第二百四十二章 善人(?)たちの夜 11.悪巧みのお誘い(その1)
柔やかな笑みを湛えて事も無げに言うパートリッジ卿を、エイブことエイブラム・マーベリック卿は疑わしげに見つめる。
「そうじゃ。年明けて王都へ戻る時に、ちょっとした小荷物を運んでもらいたい。簡単じゃろ?」
「……おぃ、ちょっと待て。まさか、その荷物というのは……」
「うむ。ここにお披露目したような、エルフと人族の交流を示唆する古代遺物、その幾らかを王都に持ち帰ってもらいたい。こっそりと、の」
――案の定、厄介な事を言い出した。
そんなサスペンスフルな任務は自分の職分ではないと拒みかけたマーベリック卿に、パートリッジ卿が被せるように言葉を繋ぐ。
「何しろモノがモノじゃでの。太鼓叩いて大っぴらに持ち帰る訳にはいかん。という事はじゃ、こっそり持ち帰るしか無い訳じゃが――その上手い名目が見当たらなんだ」
時は年末。王都からバンクスへやって来る者は多けれど、逆にバンクスから――新年祭を前にして――王都へ向かう者などほぼいない。故に、年明けてからそれら帰還者に紛れ込ませて、王都に持ち帰るしか無い……となったところで、飛んで火に入る夏の虫よろしく、バンクスへやって来た者たちがいた。
何しろマーベリック卿はドワーフ――力自慢で聞こえた種族――のギブソンとともに、モルファン特使のカールシン卿に同行してここへやって来たのだ。帰りもカールシン卿と同行する事に決まっている。カールシン卿が重要人物である以上、重厚な警護の兵を付けるのは不自然ではない。来る時にはいなかった兵を帰りに増やす名目は、ノンヒュームから贈り物を預かったとか何とか、適当な理由をでっち上げればいい……というのが、パートリッジ卿から相談を受けたイラストリア王国サイド――主にウォーレン卿――の判断であった。
連絡会議に口裏を合わせてもらう必要はあるが……事が〝ノンヒュームと人族の交流を示唆する古代遺物〟に関わると言えば、ノンヒュームたちとて否やはあるまい。出土品の幾つかを譲る事になっても、それはそれでノンヒュームとの間に確固たる絆を結ぶ事になる……「共犯者」という名の強い絆を。

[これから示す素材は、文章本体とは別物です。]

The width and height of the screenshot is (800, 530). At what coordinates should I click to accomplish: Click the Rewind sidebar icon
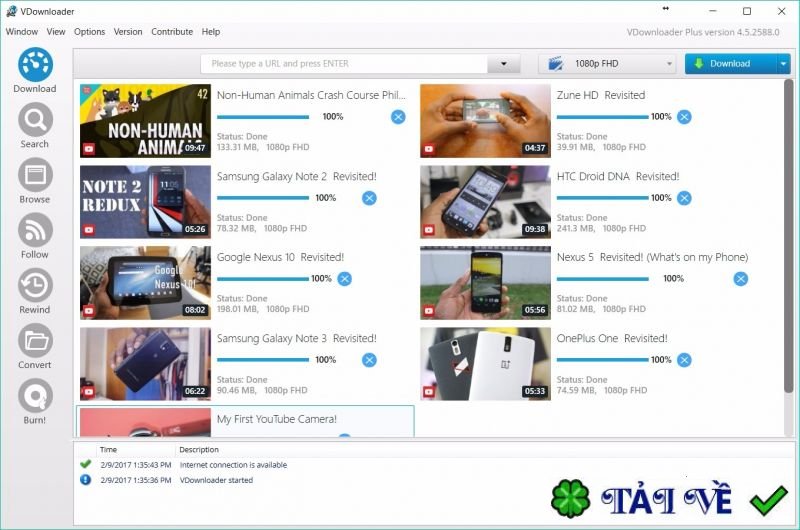(34, 287)
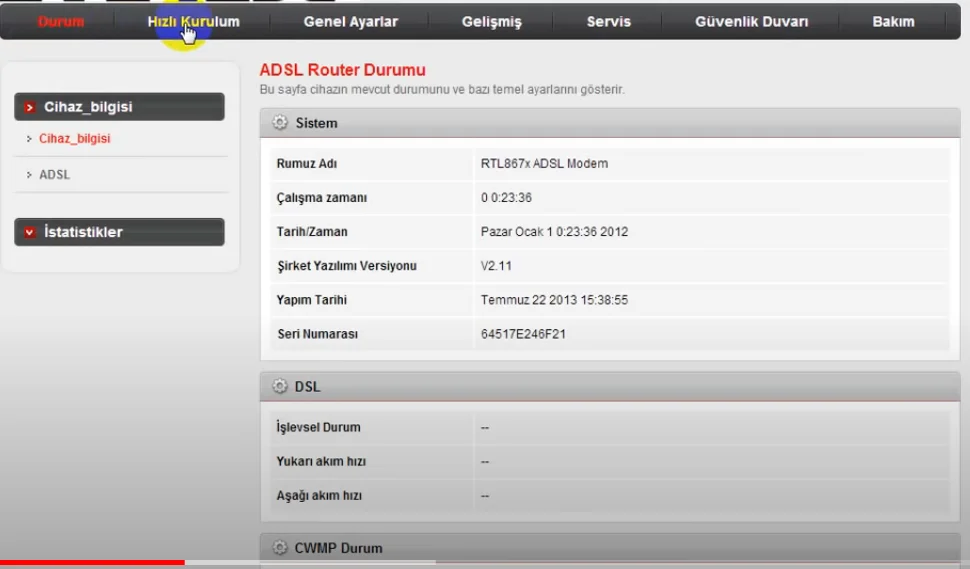The image size is (970, 569).
Task: Collapse the Cihaz_bilgisi sidebar section
Action: pyautogui.click(x=119, y=107)
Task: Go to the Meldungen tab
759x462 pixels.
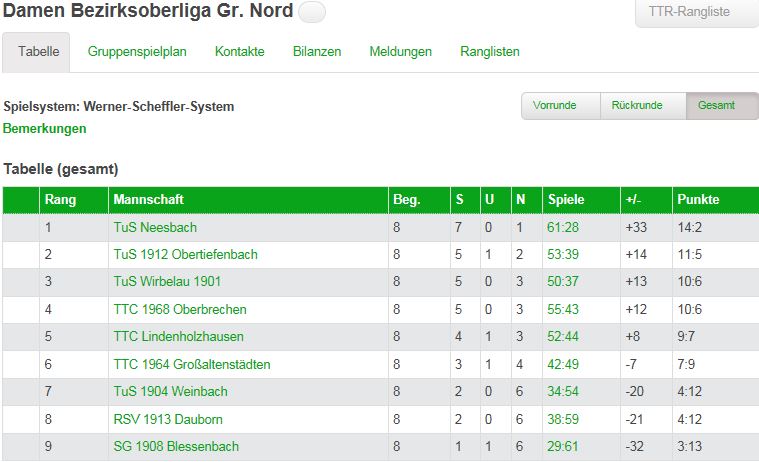Action: pos(400,51)
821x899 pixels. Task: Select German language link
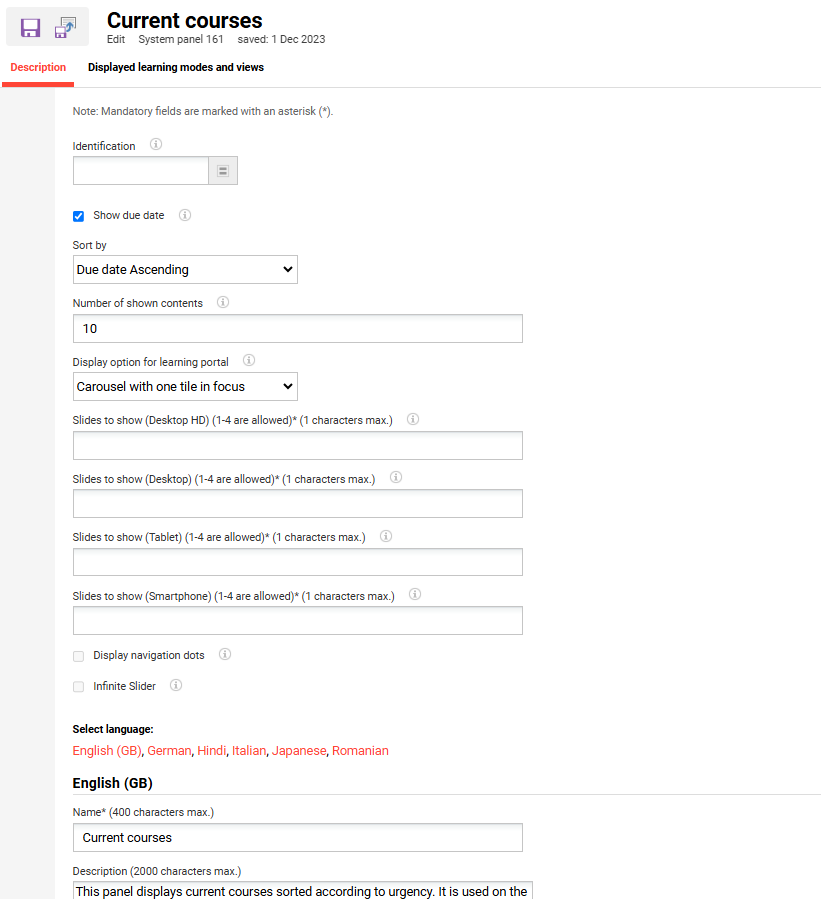coord(169,751)
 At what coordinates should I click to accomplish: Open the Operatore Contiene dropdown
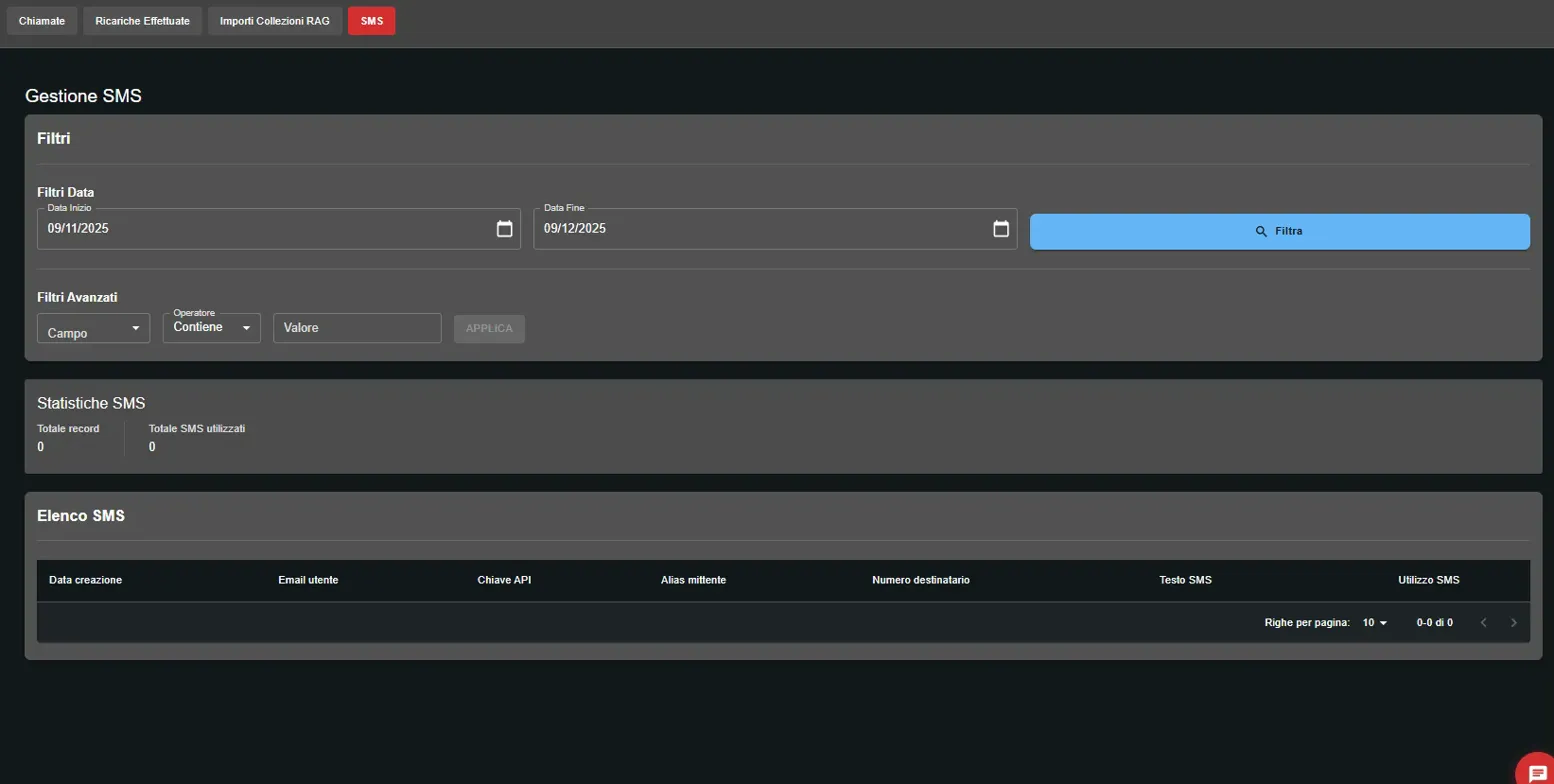[211, 328]
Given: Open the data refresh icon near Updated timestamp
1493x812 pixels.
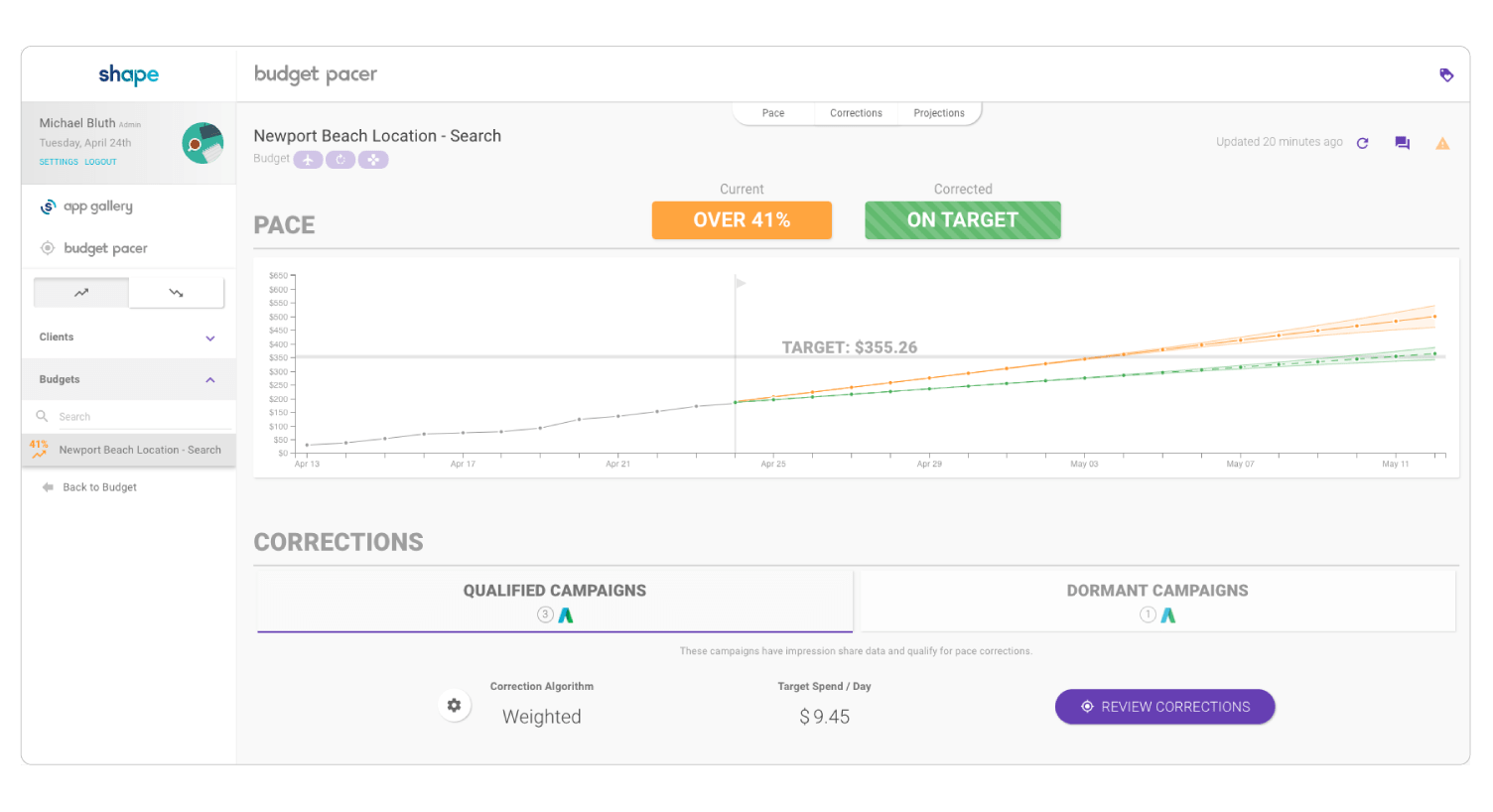Looking at the screenshot, I should pos(1363,142).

「何、上の方の思惑はともかくとして、お主が実際にやる事は、〝学者が資料を学院に持ち帰る〟だけじゃ。どこから見てもおかしくあるまい?」
「むぅぅ……」
苦り切った表情で、それでも頷くしか無いマーベリック卿。幾らか謀略の匂いはするが、確かに〝学者の職務〟の範疇ではある。
「それとじゃな……」
「……まだ何かあるのか?」
「なに、大した事ではないわい。エルフの美術史を専攻しておる者、もしくは詳しい者が学院におるかどうか、それを訊きたいだけじゃ」
「うむ……」
確かに、エルフのデザインがどういう流れを辿って今に至っているのか、それを調べる事が重要なのは解る。しかし、そういうマニアックな分野を研究している者がいるかどうかは……

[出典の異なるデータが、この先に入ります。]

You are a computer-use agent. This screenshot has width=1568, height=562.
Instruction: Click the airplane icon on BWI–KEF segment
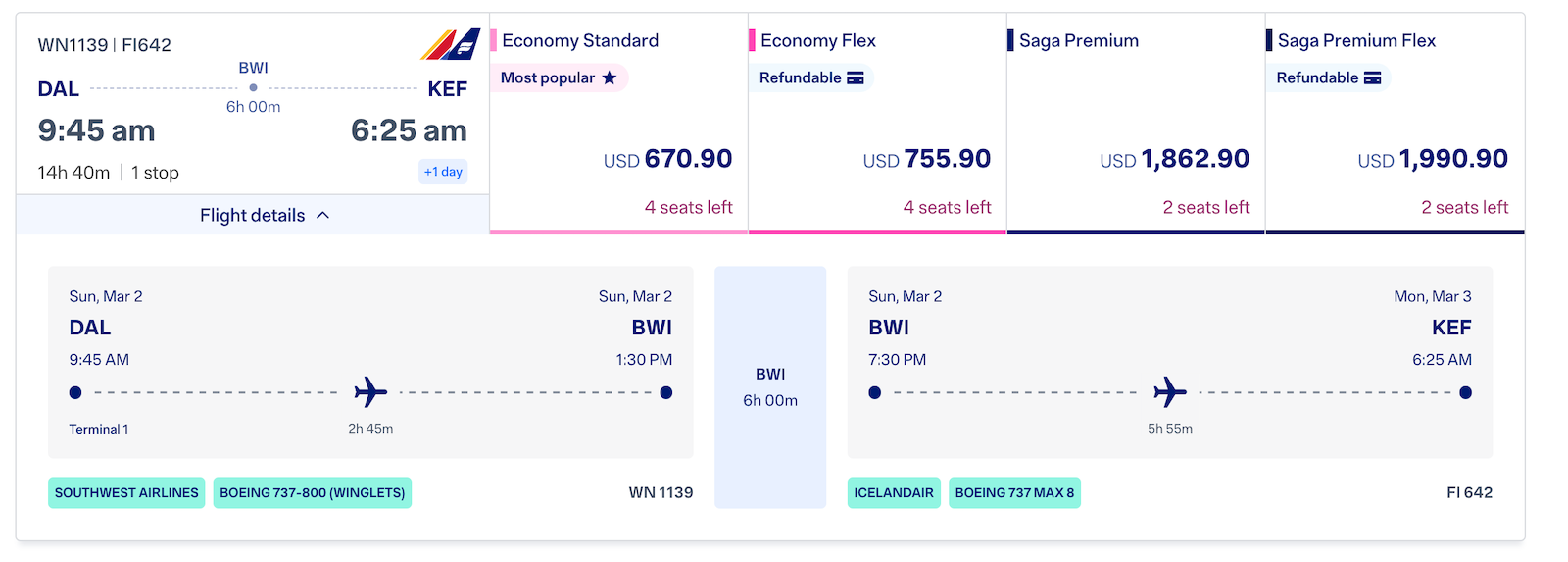1170,392
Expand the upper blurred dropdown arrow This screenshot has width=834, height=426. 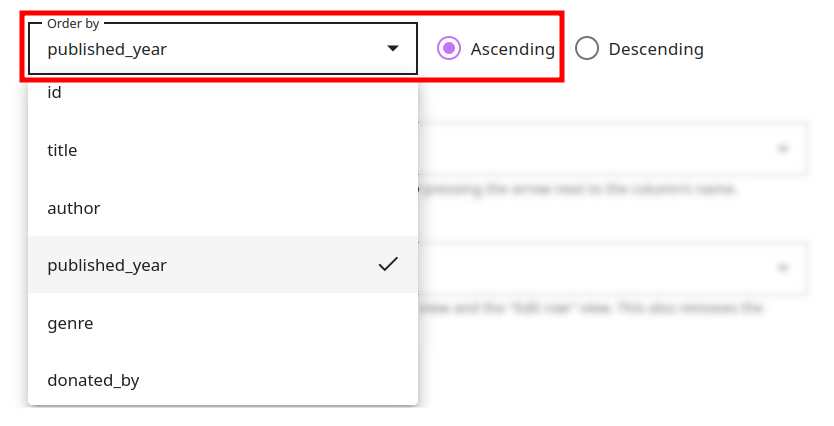(x=783, y=149)
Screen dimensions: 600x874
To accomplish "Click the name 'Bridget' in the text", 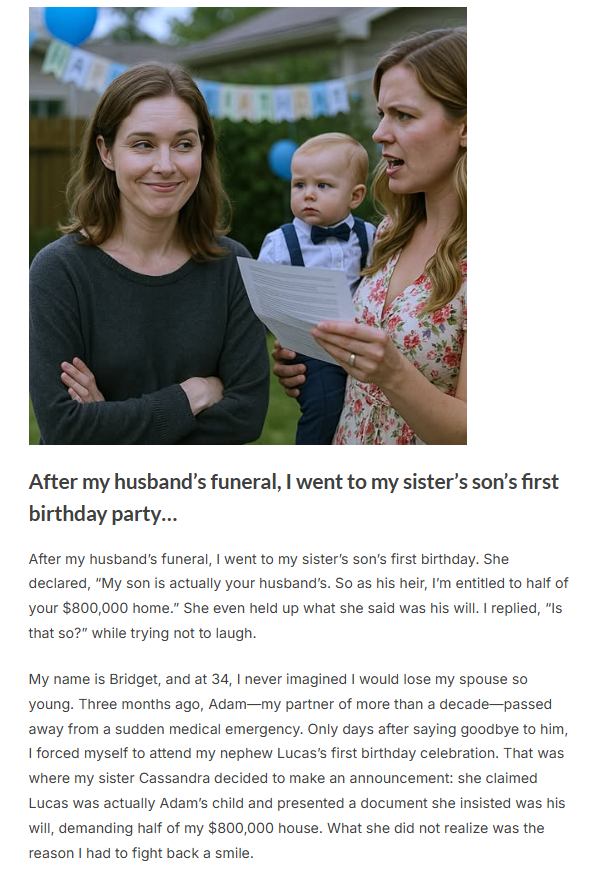I will [x=133, y=679].
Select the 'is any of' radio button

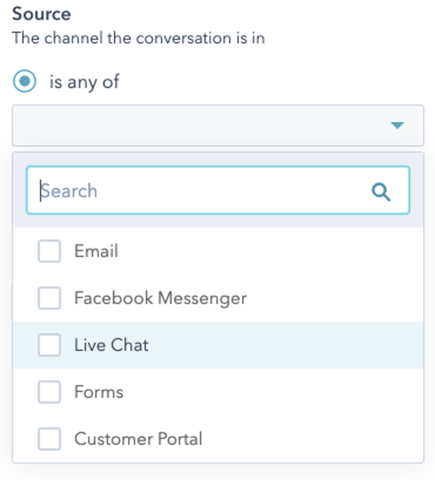(25, 81)
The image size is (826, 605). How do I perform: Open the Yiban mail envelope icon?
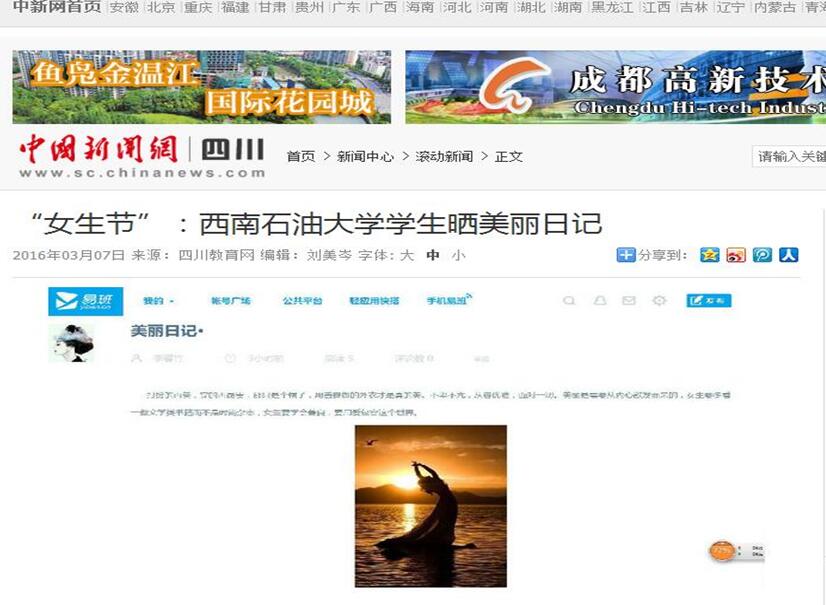629,301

「……学院での職務としてではなく、個人的な趣味で研究している者がいるかもしれん。そうなると即答はできんな」
「うむ。まぁ、年明けて学院へ戻ったら、それとなく調べておいてくれんか」
「承知した」
「さて、次にじゃが……」
マーベリック卿の料理はこれで終わったとばかりに頭を巡らせたパートリッジ卿を見て、残る三人は思わず身構える。今確か〝次に〟と言ったよな?
「マンフレッド、お主にもやってもらいたい事がある」
「は、はぃ?」
次なる生贄に選ばれたのは、マナステラ貴族のマンフレッド・ラディヤード・ロイル卿であった。

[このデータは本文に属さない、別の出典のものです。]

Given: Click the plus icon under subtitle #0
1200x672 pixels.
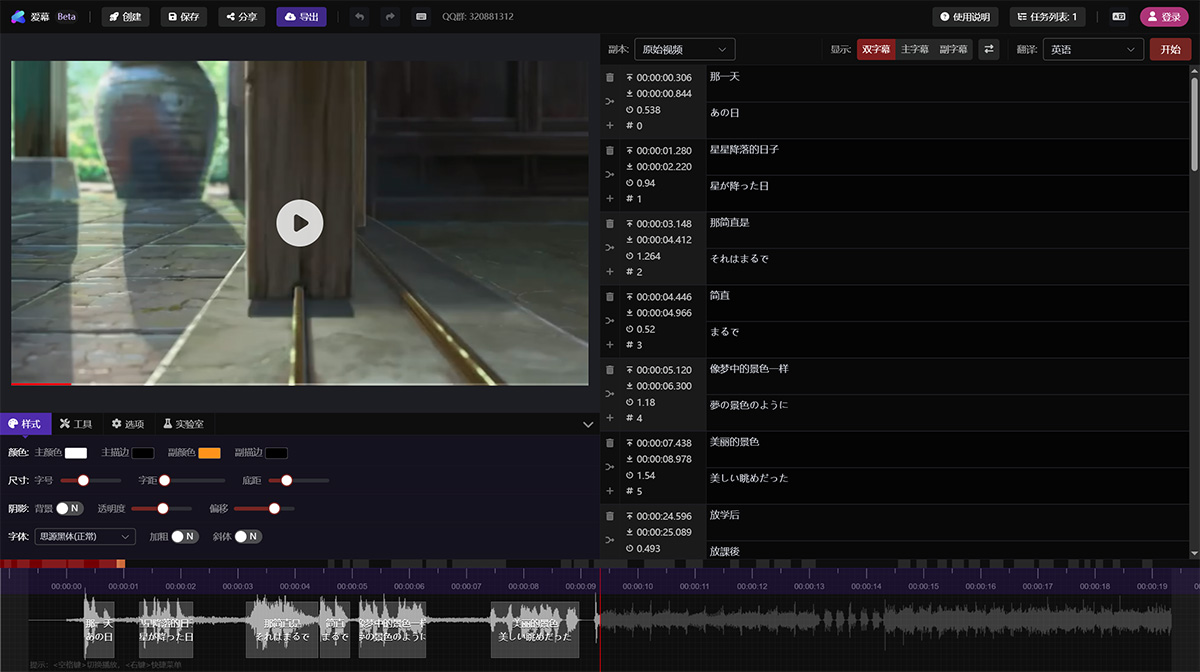Looking at the screenshot, I should tap(610, 126).
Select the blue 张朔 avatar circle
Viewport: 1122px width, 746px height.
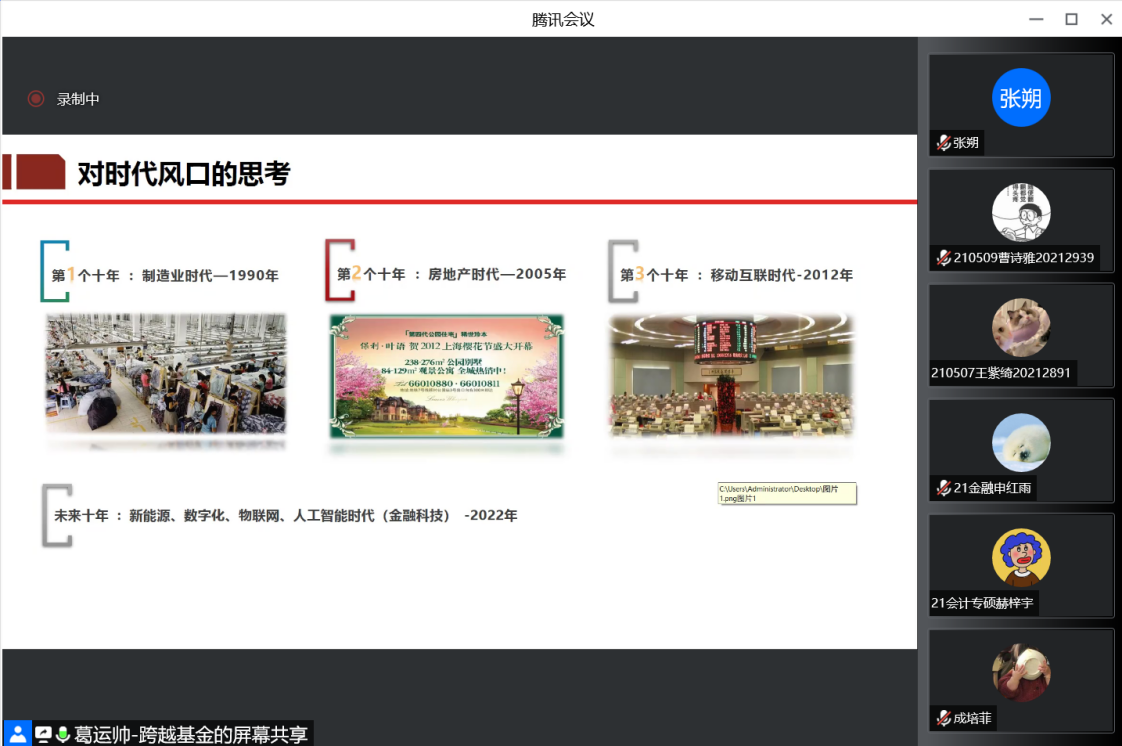[x=1021, y=98]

「この件じゃがの、さすがに国の阿呆どもに黙っておくのは拙いし、お主も立場上難しかろう?」
「それは……まぁ」
「じゃによって、この件はお主からマナステラに報告してもらいたい」
また面倒な事を――と、ロイル卿はあからさまに頭を抱える。
〝イラストリアでは、太古から人とエルフが交流・協力していた〟――などという事を馬鹿正直に祖国に報告すれば、このところイラストリアに対してコンプレックスが溜まりまくりの上層部が炎上するのは目に見えている。そんな火種を誰が務めたいものか。